§ Estratto fornito
+--
Washington – Il settore della carne coltivata continua a crescere tra difficoltà strutturali e primi segnali di consolidamento. È quanto emerge dal report 2026 sullo stato dell’industria pubblicato da Good Food Institute, che evidenzia un rallentamento legato a investimenti in calo e incertezze regolatorie.
Nel 2025 il numero di aziende attive è sceso a 140 (dalle 155 del 2024), complice sia la chiusura di alcune realtà sia operazioni di fusione e acquisizione. Anche i finanziamenti risultano in contrazione: 73,9 milioni di dollari raccolti contro i 144 milioni dell’anno precedente.
Nonostante il quadro complesso, il report segnala alcuni avanzamenti. Negli Stati Uniti, prodotti a base di carne coltivata hanno iniziato a essere testati in contesti reali di vendita e ristorazione, mentre progetti industriali per l’aumento della capacità produttiva sono in sviluppo in diversi Paesi, tra cui Cina, India e Australia.
Restano tuttavia criticità rilevanti. Sul fronte pubblico, i tagli ai fondi per la ricerca negli Stati Uniti e le restrizioni introdotte in alcuni Stati federali pesano sull’evoluzione del comparto. Parallelamente, cresce il ruolo di altri attori globali: la Cina, ad esempio, ha investito oltre 500 milioni di dollari in infrastrutture per la bioproduzione.
Un nodo centrale rimane quello della domanda. Secondo il report, meno della metà dei consumatori è consapevole dell’esistenza della carne coltivata e solo una parte limitata si dichiara pronta a provarla. Tuttavia, l’interesse aumenta quando vengono comunicati alcuni aspetti della produzione, come l’assenza di macellazione animale e la comparabilità nutrizionale con la carne convenzionale.
+--
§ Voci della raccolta
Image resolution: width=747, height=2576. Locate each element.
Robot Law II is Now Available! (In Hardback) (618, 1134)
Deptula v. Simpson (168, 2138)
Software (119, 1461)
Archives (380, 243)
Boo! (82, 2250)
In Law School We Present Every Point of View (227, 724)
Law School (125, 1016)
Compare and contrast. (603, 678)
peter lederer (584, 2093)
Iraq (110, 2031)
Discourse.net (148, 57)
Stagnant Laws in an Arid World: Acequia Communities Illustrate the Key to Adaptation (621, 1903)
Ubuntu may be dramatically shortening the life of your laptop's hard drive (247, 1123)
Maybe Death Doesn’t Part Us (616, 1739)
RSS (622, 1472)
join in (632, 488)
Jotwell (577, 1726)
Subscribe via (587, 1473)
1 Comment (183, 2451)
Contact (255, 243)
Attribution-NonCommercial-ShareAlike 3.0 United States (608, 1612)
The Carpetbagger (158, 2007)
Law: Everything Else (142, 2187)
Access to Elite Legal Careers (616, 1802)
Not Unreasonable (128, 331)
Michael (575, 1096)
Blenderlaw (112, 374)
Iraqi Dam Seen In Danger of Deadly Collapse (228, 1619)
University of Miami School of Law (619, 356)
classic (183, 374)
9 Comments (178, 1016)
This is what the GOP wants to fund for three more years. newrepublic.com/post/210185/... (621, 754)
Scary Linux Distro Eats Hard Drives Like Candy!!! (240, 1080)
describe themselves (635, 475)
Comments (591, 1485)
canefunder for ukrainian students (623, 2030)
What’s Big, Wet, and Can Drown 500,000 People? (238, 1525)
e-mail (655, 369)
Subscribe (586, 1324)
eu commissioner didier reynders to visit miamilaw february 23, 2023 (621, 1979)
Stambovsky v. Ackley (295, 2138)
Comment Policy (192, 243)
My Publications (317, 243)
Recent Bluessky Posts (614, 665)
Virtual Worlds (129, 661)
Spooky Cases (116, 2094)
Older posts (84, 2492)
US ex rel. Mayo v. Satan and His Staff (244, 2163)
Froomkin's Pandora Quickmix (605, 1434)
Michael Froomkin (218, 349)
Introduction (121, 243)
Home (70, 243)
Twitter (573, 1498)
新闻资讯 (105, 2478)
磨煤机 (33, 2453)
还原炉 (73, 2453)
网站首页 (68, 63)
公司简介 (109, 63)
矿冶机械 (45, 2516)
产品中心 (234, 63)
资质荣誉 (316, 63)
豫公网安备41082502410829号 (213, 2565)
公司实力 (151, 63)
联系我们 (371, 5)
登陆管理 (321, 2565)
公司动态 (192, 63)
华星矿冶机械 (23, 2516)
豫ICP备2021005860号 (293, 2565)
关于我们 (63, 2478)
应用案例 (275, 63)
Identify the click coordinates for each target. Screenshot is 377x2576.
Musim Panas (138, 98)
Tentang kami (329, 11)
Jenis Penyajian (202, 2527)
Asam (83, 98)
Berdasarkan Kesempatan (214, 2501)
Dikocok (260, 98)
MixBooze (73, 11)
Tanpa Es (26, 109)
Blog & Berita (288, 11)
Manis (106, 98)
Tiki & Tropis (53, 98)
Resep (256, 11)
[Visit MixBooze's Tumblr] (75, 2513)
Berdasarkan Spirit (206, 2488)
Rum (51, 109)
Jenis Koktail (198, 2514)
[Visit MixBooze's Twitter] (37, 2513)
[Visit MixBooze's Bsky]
+--
§ Compito richiesto 1
Perché nel 2025 è calato il numero di aziende attive nella carne coltivata, secondo l'estratto fornito? Rispondi in una o due frasi.
§ Compito richiesto 2
Riassumi l'estratto fornito in tre frasi.

§ Risposta 1
Le aziende attive sono scese a 140 dalle 155 del 2024 sia perché alcune hanno chiuso sia per operazioni di fusione e acquisizione.

§ Risposta 2
Secondo il report 2026 del Good Food Institute, il settore della carne coltivata cresce ma rallenta: nel 2025 le aziende attive sono scese a 140 e i finanziamenti sono calati a 73,9 milioni di dollari, contro i 144 milioni dell'anno prima. Ci sono però progressi, come i primi test di vendita e ristorazione negli Stati Uniti e i progetti per aumentare la produzione in Paesi come Cina, India e Australia. Restano problemi come i tagli ai fondi per la ricerca e le restrizioni in alcuni Stati americani, oltre a una domanda debole, perché meno della metà dei consumatori conosce questo prodotto.